- Aim of the task
Below are the entries; count the lines in them that contain the word "computer" and give only the number.

- Input data
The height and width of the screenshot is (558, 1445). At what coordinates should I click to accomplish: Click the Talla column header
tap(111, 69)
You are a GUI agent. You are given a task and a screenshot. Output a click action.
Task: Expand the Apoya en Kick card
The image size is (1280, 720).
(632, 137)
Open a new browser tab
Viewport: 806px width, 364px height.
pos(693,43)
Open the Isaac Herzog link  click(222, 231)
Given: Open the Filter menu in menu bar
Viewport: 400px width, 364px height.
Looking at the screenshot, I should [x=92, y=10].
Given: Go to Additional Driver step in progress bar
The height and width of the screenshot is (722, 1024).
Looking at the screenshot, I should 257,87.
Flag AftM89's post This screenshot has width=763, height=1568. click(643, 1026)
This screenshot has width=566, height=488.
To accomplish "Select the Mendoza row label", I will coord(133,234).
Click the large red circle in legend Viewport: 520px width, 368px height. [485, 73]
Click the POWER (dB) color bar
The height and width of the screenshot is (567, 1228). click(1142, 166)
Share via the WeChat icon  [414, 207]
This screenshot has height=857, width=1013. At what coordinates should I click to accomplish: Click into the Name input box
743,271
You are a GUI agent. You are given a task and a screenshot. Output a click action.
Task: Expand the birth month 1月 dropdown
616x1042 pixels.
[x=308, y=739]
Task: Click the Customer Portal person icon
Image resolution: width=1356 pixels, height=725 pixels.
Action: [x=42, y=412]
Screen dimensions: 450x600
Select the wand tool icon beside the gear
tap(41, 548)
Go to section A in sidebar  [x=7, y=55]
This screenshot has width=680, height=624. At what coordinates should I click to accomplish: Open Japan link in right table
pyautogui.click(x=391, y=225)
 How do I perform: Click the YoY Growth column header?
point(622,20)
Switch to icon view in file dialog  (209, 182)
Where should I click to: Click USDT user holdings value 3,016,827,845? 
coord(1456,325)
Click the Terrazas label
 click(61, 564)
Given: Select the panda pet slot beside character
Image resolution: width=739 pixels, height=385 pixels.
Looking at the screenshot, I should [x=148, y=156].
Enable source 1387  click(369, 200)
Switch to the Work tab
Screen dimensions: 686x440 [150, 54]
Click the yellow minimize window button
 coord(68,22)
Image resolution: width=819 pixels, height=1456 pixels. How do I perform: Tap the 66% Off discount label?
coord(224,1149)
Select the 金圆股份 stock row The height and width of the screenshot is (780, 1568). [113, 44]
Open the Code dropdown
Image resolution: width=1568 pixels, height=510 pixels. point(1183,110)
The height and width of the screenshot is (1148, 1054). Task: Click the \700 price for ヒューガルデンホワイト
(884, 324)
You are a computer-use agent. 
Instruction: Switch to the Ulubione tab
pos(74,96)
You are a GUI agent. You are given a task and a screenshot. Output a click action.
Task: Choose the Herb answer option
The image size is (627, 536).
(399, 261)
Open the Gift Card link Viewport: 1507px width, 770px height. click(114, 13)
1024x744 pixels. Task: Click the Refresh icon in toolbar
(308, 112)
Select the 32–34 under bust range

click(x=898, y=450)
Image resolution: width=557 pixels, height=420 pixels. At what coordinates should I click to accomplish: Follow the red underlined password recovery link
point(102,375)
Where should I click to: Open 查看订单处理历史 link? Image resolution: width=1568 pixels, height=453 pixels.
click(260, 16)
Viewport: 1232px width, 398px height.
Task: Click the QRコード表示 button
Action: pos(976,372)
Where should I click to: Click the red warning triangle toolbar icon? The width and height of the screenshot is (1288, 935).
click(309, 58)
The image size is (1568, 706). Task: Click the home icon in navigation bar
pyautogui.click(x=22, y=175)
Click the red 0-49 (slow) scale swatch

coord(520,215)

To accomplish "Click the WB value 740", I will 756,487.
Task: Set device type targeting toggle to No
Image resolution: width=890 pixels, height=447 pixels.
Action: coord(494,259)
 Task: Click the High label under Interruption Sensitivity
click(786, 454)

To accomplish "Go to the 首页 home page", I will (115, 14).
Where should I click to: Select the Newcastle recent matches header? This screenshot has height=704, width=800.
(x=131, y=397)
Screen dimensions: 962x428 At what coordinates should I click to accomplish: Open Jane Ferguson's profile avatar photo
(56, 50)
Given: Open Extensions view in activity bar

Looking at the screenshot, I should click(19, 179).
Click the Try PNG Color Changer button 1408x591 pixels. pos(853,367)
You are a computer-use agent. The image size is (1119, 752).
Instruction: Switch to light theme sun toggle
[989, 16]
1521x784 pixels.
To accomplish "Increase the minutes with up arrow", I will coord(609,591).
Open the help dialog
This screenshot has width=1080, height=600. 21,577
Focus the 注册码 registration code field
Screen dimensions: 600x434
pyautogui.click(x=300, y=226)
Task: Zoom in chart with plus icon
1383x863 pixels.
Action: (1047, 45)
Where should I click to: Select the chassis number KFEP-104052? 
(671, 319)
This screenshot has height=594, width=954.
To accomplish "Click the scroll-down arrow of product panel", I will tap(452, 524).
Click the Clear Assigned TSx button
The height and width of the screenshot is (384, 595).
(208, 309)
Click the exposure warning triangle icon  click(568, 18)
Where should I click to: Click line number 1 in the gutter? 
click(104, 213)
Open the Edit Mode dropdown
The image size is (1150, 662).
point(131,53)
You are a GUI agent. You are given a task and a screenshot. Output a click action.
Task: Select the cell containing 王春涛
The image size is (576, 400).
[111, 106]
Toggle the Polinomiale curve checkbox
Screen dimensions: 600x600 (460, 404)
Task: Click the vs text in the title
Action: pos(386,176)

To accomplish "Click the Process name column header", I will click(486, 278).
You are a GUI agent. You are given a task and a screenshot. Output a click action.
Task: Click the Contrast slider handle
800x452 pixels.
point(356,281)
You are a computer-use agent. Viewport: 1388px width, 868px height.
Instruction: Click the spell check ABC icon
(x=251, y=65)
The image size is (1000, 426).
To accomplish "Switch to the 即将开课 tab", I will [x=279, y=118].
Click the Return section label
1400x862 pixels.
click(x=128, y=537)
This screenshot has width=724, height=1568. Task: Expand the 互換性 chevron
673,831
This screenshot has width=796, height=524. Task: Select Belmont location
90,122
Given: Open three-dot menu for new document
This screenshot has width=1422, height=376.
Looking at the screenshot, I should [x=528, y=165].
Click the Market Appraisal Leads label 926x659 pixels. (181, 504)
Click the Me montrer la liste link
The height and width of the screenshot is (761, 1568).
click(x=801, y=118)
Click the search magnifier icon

- Answer to the exercise
3